On Monday, Charlie Gard’s parents Connie Yates and Chris Gard ended their battle with the British government over getting their infant son experimental treatment outside of England. Even after inroads from the United States Congress to grant Charlie Gard legal residency in order for him to receive this treatment, on Friday, British high court Justice Francis said their son could not be moved to the United States for treatment without a court order, squashing their hopes.
The parents released a statement today saying they would no longer legally fight to save their son because too much time had passed for an experimental treatment to be helpful. They laid the blame squarely on London’s Great Ormond Street Hospital for blocking their ability allow them to pursue options that, albeit slim, could have improved Charlie’s quality of life. Because of the hospital’s legal blocking and delay tactics, Charlie is now outside the window for the experimental treatment to have any effectiveness.
Because of the hospital’s legal delay tactics, Charlie is now outside the window for the experimental treatment to have any effectiveness.
The viability of life is often a matter of inches rather than degrees, and quick action is required in order to either sustain or improve the quality of life. This is why cardio pulmonary resuscitation (CPR) is so critical. Imagine a top-down bureaucratized system in place deciding whether someone should receive CPR or not?
Imagine a top-down bureaucratized system in place deciding whether someone should receive CPR or not?
Dr. Ted Noel wrote in the American Thinker last week,
“What would have happened in the U.S.? When there is no reasonable probability of returning a critically ill patient to meaningful life, the situation is to be presented to the patient’s health care surrogate. This ‘Legally Authorized Person’ is encouraged to recognize that further care is futile and should not be undertaken. With the LAP’s consent, it would become possible to withdraw futile care.
“It is critically important to note that the LAP (typically close family) has the authority to tell the medical staff to continue care or not. It is not up to the doctors or the hospital. It does not matter that continuing futile care burns out staff and consumes resources. The family is the final authority because the family members are the ones who own all rights in this situation. It would be unethical to proceed without their consent, because they are protecting the patient’s natural human rights, even if they conflict with the medical prognosis.
Contrast Charlie Gard’s heart-rending story with that of Jaxon Buell, a baby in November 2014, from Tavernas, Fla. born with the rare condition Microhydranencephaly, where part of the skull and the brain are missing. Of the 4,859 U.S. cases of these births, most babies die soon after birth.
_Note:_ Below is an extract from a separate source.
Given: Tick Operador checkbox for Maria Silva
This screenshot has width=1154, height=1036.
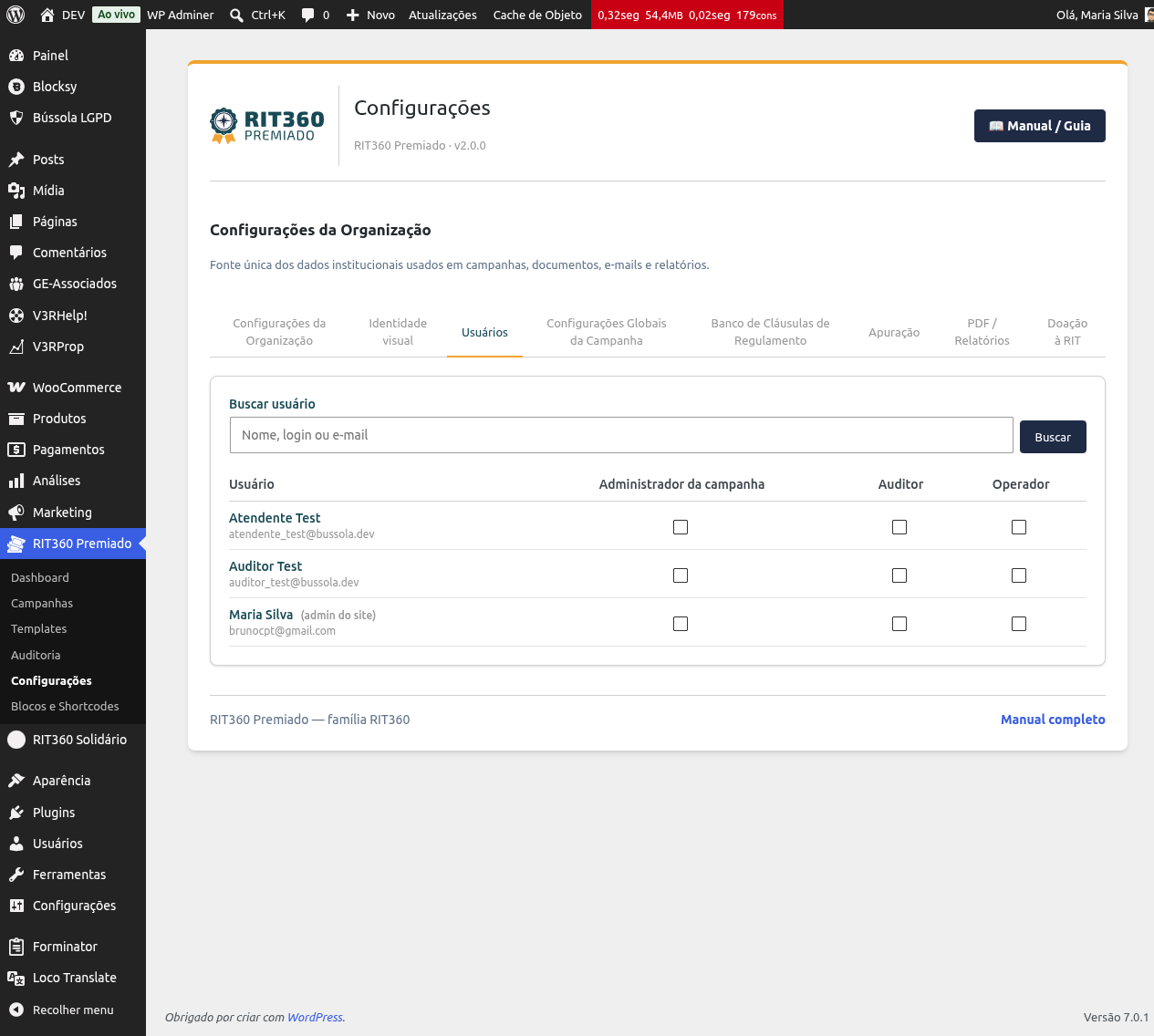Looking at the screenshot, I should (1019, 624).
Ironically, Jaxon’s parents Brittany and Brandon Buell were given the option to abort but told the U.K. Mail Online that it wasn’t their decision to make. Brandon said, “Who are we to decide? We were given a child, we are given a chance and we have to be his voice.”
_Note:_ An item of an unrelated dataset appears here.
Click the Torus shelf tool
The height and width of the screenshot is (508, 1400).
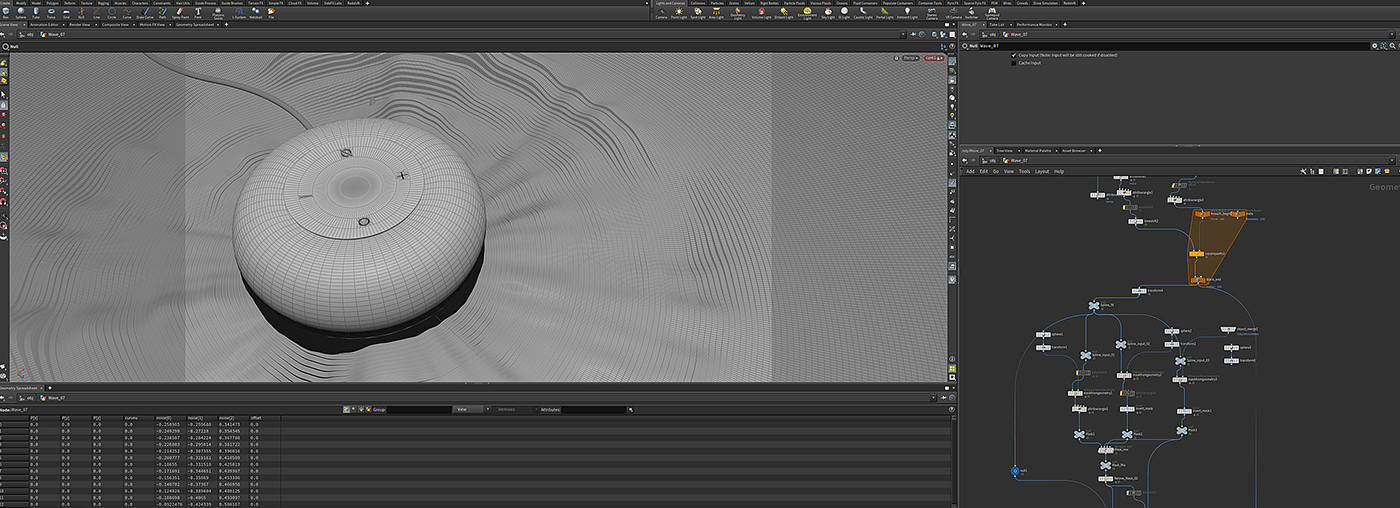[51, 13]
Jaxon received the same attention, concern, and compassion that Charlie Gard received, and outside monies were raised through a GoFundMe page to pay for his ongoing medical care, the same as in Charlie Gard’s case. Jaxon has since reached his second birthday and is thriving, despite doctors predictions that he would not survive the pregnancy.
Connie Yates and Chris Gard had that same desire and passion for being a voice for their child, but because the decision on what was best for Charlie had been removed from their hands and given over to a single-payer healthcare system, a system designed to deny any treatment despite the protestations of the parents and attempted intervention from other medical experts, Charlie Gard’s life will end prematurely.
We will never know if he could have had a chance to survive and thrive as Jaxon Buell has because a government enterprise denied him of this right.
If the Left and those too ill-informed to see the consequences of this slippery slope get their wish, the type of nightmare situation that Charlie Gard’s parents found themselves will become standard operating procedure in the U.S., just as it is in the U.K.
No longer will parents or those committed to a patient’s care have the final say, but a system geared toward the financial bottom line, rather than human life. It is less about “first do no harm”, and more about, “we pay for your care, so we decide if you are a life worth the medical and financial investment.”
When we have nameless, faceless committees rather than loving family members making the choice on whether a life is viable, as opposed to what is cost effective, Life will always be on the losing end of the spectrum.